Le 10 décembre 2023, un étrange décret "portant virement de crédits" est paru au Journal officiel. Il annule près de 20 millions d’euros (19.893.944€ précisément) en autorisations d'engagement et en crédits de paiement au sein de diverses missions du ministère de l’Intérieur. La mission "Sécurités" est concernée à hauteur de 8,6 millions d’euros, dont 6 millions proviennent de la Police nationale et le reliquat de la Sécurité civile. Le même texte prévoit l’ouverture d’autorisations d'engagement et de crédits de paiement pour le même montant de 19.893.944€, au profit de la Gendarmerie nationale. Ces annulations et ouvertures concernent le "titre 2", c’est à dire les dépenses de personnel dans la nomenclature budgétaire.
Une situation des plus classiques
Il n’en fallait pas plus pour qu’un lecteur nous signale ce texte en dénonçant "des tours de passe passe pour assurer la paie des gendarmes pour décembre 2023". De son côté, la très informée Lettre A estimait "la Place Beauvau contrainte de racler les fonds de tiroir pour payer ses gendarmes".

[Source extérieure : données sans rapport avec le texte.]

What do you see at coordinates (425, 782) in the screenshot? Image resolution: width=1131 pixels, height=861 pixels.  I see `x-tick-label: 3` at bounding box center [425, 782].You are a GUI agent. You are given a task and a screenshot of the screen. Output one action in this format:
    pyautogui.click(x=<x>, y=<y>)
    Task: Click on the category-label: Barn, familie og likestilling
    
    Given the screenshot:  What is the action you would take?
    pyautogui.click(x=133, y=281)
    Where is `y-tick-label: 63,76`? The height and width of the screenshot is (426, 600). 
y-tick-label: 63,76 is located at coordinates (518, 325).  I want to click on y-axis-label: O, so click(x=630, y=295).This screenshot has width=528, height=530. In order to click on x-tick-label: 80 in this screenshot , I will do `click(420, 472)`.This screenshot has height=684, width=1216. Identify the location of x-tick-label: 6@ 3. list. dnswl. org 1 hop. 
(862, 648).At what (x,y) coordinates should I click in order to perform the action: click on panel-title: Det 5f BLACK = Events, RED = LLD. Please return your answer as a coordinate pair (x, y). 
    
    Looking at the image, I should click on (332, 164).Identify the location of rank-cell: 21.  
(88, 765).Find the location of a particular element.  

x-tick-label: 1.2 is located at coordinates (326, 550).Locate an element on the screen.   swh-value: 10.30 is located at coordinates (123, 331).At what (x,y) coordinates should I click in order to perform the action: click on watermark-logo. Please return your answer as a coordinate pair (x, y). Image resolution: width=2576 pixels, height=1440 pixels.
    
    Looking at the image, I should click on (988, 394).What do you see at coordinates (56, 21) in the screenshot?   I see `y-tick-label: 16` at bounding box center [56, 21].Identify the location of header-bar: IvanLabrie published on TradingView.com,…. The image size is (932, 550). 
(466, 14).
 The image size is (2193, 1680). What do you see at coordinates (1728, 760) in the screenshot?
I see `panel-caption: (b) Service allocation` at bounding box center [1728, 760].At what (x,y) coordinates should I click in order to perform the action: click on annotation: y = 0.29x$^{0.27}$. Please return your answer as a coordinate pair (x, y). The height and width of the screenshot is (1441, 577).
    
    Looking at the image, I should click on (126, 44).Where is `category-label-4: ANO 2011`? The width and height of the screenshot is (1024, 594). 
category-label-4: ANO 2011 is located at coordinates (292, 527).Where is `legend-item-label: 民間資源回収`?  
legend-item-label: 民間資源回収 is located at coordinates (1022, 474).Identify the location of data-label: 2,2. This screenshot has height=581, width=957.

La situation est pourtant des plus classiques, explique néanmoins un gendarme au fait des questions budgétaires selon qui, chaque année, une régularisation a lieu pour le titre 2. En effet, celui-ci concerne des dépense de personnels, avec leurs primes. Or il est impossible de prévoir à l’euro près ce qui devra être versé au cours de l’année. En général, c’est d’ailleurs la Gendarmerie qui prévoit large et qui voit ce surplus reversé à d’autres programmes. Ainsi, en 2010, la Fédération nationale des retraités de la Gendarmerie s’inquiétait déjà de ce que l’Arme avait dû reverser 23.500.000 € à la Police pour que celle ci puisse "assurer dans de bonnes conditions la paye des policiers du mois de décembre".
Règles budgétaires
Ce surplus serait de toute façon perdu puisque "les crédits disponibles sur le titre 2 ne peuvent pas venir abonder les crédits inscrits sur le titre 2 l’année suivante, en application de l’article 15-II de la Lolf (Loi organique relative aux lois de finances NDLR)", rappelle le ministère du Budget dans ses circulaires budgétaires.
La Lolf prévoit d’ailleurs que "des virements peuvent modifier la répartition des crédits entre programmes d'un même ministère", ces virements cumulés "ne pouvant excéder 2% des crédits ouverts par la loi de finances de l'année pour chacun des programmes concernés. Ce plafond s'applique également aux crédits ouverts sur le titre des dépenses de personnel pour chacun des programmes concernés".
Pour 2022, la loi de finances prévoyait 7.815.196.786€ en autorisations d'engagement et autant en crédits de paiement pour le Titre 2 de la Gendarmerie. L’ajustement de fin d’année prévu dans le décret correspond donc à 0,25% des dépenses de personnel annuelles de l’Arme. Bien loin du plafond annuel autorisé par la Lolf.